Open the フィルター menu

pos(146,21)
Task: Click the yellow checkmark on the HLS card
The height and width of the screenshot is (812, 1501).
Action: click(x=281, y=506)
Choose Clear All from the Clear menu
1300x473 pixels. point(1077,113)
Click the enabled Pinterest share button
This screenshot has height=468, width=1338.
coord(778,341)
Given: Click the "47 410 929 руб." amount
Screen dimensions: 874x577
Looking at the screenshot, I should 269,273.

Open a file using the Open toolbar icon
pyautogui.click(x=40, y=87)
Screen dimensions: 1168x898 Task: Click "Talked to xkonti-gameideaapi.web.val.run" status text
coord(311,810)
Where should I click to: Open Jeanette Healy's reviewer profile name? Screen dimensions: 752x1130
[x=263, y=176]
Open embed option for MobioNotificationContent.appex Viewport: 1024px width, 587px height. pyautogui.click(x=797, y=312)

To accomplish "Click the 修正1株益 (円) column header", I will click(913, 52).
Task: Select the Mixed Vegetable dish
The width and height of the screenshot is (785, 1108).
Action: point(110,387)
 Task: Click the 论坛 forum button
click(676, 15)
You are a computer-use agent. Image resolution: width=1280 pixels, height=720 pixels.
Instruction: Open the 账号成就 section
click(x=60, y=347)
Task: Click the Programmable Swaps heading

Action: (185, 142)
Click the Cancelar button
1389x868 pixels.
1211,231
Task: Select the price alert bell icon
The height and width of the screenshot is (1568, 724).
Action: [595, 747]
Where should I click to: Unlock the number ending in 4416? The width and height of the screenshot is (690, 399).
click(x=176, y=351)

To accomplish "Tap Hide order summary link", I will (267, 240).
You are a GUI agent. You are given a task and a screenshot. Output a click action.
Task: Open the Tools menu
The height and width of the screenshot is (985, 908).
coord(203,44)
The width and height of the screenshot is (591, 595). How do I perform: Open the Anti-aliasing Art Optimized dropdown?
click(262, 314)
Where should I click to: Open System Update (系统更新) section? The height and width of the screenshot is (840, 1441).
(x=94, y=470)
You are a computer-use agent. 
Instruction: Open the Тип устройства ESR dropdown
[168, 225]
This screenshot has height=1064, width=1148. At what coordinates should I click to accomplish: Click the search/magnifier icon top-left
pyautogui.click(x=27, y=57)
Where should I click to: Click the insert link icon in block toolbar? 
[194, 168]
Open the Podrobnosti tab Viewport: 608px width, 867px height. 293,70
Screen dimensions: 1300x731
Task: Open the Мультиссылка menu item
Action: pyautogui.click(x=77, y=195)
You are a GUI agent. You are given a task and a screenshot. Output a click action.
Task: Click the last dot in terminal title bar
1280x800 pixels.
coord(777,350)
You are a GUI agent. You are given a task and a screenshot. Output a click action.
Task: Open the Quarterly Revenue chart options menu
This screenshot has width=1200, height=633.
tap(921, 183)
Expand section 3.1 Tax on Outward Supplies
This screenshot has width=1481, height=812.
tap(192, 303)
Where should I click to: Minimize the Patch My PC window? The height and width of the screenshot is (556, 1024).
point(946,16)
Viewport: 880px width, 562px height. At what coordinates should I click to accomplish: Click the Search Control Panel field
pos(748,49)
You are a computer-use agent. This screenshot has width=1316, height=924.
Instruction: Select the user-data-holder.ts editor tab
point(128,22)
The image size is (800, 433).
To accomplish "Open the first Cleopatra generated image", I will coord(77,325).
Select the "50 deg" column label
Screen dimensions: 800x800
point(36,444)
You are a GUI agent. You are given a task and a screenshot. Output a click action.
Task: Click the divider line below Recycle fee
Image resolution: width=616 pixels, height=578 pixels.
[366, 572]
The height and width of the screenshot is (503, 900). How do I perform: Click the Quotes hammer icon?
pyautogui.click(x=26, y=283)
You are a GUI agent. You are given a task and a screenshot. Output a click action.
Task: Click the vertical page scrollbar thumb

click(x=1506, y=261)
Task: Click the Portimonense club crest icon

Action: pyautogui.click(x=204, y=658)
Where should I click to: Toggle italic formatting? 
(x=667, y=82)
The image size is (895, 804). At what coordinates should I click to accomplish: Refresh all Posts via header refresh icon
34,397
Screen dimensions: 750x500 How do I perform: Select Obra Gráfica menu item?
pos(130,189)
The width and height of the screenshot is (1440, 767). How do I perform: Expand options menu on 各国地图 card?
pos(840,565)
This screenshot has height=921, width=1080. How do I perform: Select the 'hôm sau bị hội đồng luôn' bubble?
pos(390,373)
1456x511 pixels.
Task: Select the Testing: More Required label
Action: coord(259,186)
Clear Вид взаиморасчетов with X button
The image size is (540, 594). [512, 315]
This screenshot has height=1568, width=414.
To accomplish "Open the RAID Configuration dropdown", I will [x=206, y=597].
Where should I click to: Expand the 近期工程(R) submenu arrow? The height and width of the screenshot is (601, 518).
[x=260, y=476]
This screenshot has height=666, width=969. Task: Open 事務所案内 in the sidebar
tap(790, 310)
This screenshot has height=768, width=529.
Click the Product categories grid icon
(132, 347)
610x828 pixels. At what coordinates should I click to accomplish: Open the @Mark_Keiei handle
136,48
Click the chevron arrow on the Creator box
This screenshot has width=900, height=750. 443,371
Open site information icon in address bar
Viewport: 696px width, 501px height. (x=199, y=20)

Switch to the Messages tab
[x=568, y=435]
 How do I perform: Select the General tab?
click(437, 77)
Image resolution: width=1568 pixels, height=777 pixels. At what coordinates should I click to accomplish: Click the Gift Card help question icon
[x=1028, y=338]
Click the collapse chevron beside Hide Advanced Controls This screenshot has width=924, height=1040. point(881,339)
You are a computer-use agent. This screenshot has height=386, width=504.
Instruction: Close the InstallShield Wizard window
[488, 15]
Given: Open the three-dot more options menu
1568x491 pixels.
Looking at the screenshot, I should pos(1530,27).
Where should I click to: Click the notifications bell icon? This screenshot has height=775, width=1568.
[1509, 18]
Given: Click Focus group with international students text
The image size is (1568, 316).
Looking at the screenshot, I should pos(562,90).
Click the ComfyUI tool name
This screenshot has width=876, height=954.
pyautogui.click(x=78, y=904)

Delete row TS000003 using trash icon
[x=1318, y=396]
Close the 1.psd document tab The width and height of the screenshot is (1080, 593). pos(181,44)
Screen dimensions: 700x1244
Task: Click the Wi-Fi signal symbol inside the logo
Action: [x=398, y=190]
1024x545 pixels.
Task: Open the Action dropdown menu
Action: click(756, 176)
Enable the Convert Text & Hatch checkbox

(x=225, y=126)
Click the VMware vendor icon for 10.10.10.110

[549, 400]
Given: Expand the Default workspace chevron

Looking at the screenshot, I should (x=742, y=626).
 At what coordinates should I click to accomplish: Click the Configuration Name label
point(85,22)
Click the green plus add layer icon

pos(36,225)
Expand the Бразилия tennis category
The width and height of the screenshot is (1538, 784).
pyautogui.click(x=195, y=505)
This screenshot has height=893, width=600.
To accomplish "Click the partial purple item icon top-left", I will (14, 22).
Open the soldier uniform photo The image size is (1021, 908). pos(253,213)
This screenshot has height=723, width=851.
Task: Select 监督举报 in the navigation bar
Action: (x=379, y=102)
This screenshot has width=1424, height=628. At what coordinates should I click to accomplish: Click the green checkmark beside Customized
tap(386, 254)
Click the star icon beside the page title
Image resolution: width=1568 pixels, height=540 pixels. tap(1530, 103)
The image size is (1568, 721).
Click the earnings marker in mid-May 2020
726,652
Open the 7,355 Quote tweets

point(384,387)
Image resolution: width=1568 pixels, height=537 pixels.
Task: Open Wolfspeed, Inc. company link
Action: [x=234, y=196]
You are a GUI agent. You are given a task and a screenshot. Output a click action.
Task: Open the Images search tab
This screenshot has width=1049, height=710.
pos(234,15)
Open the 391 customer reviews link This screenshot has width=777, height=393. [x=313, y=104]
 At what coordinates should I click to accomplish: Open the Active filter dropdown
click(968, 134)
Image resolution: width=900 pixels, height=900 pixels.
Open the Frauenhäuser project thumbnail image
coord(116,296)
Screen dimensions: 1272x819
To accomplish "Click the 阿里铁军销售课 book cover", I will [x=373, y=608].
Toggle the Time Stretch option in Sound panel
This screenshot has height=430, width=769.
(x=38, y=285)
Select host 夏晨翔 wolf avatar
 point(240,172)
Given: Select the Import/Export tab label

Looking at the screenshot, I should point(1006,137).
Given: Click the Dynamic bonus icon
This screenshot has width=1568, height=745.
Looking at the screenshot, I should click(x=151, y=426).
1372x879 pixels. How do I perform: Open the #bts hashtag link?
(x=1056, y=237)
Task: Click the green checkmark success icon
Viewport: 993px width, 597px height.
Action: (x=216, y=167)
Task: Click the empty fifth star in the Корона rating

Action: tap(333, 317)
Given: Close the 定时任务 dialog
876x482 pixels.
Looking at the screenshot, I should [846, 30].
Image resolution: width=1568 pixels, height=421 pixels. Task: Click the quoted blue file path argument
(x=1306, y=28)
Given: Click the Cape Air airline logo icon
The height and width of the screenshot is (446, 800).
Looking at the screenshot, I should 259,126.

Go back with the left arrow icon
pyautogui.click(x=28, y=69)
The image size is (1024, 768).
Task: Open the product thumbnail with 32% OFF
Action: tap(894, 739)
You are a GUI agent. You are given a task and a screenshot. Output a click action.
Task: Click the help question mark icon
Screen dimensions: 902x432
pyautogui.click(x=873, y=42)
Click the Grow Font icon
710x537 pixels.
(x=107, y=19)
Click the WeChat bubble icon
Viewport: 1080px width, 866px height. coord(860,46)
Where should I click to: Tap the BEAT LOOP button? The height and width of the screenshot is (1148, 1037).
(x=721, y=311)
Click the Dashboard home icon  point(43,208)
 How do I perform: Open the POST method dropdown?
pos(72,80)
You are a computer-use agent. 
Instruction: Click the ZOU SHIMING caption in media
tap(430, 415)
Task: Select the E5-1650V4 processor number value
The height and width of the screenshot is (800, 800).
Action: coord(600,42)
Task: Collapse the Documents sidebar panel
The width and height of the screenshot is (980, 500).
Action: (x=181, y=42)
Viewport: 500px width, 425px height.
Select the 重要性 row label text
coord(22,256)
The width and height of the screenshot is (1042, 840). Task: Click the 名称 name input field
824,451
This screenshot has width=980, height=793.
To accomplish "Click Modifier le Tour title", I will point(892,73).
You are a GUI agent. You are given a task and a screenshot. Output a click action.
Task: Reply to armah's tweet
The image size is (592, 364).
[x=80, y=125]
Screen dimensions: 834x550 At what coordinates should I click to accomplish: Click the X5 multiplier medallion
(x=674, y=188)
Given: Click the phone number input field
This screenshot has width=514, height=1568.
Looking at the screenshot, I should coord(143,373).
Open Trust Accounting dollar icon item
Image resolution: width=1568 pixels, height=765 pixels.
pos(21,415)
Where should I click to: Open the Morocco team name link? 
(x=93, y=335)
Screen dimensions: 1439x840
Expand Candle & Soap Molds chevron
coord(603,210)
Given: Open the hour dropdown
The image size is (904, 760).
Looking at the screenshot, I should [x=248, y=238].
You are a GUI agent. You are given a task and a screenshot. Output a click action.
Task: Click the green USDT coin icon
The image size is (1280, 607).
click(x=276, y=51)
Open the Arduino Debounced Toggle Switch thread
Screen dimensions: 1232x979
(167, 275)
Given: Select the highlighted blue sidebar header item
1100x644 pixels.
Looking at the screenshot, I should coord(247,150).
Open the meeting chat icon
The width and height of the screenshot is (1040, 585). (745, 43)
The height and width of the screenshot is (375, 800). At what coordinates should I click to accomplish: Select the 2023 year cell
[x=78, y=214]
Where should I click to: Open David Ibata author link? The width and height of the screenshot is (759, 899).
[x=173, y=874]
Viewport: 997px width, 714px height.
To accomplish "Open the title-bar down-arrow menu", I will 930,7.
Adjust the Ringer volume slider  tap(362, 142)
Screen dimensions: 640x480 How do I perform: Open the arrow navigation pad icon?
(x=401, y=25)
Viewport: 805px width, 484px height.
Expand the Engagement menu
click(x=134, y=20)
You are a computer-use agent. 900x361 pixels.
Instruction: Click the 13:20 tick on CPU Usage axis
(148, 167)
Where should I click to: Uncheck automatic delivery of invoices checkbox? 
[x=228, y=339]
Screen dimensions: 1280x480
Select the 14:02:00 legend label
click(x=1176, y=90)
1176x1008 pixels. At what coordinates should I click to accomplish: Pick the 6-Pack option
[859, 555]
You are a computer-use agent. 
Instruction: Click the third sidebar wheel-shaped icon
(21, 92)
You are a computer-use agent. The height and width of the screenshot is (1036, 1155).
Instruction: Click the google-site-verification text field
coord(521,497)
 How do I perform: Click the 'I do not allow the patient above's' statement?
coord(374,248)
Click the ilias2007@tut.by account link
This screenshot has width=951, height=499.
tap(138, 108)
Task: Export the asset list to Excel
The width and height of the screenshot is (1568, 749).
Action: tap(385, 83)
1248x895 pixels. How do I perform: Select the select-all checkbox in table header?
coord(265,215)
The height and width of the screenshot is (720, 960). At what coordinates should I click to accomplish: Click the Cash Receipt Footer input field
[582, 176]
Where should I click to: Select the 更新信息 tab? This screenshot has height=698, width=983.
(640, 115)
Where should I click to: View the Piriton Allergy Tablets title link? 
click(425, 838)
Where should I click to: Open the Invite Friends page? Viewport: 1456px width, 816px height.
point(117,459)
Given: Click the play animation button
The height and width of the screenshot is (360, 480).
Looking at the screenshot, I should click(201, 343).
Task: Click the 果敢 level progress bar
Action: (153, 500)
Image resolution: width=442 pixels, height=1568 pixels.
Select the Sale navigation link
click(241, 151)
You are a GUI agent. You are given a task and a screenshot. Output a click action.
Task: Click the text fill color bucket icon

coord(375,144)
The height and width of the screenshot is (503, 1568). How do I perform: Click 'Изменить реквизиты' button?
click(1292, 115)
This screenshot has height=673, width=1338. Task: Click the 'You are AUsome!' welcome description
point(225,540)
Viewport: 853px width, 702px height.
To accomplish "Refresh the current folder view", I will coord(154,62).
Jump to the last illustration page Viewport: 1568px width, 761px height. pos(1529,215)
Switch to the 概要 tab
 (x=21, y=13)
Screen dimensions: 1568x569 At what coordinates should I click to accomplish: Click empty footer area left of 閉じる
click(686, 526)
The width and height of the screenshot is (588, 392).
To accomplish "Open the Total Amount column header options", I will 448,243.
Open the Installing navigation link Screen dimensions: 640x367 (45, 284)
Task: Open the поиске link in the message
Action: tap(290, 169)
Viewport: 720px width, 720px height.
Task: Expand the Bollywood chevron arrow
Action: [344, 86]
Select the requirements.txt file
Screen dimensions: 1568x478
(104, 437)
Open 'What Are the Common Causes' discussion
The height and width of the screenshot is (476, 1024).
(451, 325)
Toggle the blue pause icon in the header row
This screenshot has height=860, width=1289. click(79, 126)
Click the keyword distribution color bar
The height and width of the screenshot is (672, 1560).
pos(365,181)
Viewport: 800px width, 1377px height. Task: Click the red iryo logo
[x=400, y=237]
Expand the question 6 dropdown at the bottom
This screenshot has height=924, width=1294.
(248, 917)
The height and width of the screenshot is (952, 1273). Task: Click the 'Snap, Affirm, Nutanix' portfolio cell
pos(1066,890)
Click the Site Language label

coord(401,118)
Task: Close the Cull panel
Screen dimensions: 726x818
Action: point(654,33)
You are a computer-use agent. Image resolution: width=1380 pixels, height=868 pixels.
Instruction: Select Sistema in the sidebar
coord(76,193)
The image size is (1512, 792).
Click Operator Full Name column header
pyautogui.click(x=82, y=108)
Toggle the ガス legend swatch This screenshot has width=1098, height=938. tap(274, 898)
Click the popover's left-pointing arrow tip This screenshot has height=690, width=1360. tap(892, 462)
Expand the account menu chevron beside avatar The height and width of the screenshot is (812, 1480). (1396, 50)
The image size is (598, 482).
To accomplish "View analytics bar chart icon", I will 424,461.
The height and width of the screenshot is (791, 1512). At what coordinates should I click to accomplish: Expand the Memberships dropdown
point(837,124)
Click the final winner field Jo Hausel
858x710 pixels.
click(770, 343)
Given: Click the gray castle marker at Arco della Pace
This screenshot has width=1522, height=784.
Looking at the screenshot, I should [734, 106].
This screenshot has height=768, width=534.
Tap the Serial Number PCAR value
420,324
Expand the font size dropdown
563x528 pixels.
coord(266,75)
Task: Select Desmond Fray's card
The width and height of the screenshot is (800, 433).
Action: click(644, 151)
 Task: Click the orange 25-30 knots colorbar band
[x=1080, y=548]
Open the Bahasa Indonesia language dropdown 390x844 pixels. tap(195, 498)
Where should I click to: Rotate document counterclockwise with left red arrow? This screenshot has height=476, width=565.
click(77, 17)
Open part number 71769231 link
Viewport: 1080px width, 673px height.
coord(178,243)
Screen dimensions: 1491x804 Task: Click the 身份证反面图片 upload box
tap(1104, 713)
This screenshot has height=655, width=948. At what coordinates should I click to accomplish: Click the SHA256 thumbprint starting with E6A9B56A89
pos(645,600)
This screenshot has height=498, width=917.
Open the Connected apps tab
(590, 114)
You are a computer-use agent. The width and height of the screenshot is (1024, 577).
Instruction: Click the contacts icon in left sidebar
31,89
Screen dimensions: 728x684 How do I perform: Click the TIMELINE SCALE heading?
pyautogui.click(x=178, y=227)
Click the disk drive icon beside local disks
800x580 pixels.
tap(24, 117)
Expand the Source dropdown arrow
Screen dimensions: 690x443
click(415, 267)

..........

▸ **What the task requires**: Using the records above, restate word for word the lines from the one with "Select the 重要性 row label text" through the one with "Given: Open the hour dropdown", both included.

▸ **Solution for this task**:
Select the 重要性 row label text
coord(22,256)
The width and height of the screenshot is (1042, 840). Task: Click the 名称 name input field
824,451
This screenshot has width=980, height=793.
To accomplish "Click Modifier le Tour title", I will point(892,73).
You are a GUI agent. You are given a task and a screenshot. Output a click action.
Task: Reply to armah's tweet
The image size is (592, 364).
[x=80, y=125]
Screen dimensions: 834x550 At what coordinates should I click to accomplish: Click the X5 multiplier medallion
(x=674, y=188)
Given: Click the phone number input field
This screenshot has width=514, height=1568.
Looking at the screenshot, I should coord(143,373).
Open Trust Accounting dollar icon item
Image resolution: width=1568 pixels, height=765 pixels.
pos(21,415)
Where should I click to: Open the Morocco team name link? 
(x=93, y=335)
Screen dimensions: 1439x840
Expand Candle & Soap Molds chevron
coord(603,210)
Given: Open the hour dropdown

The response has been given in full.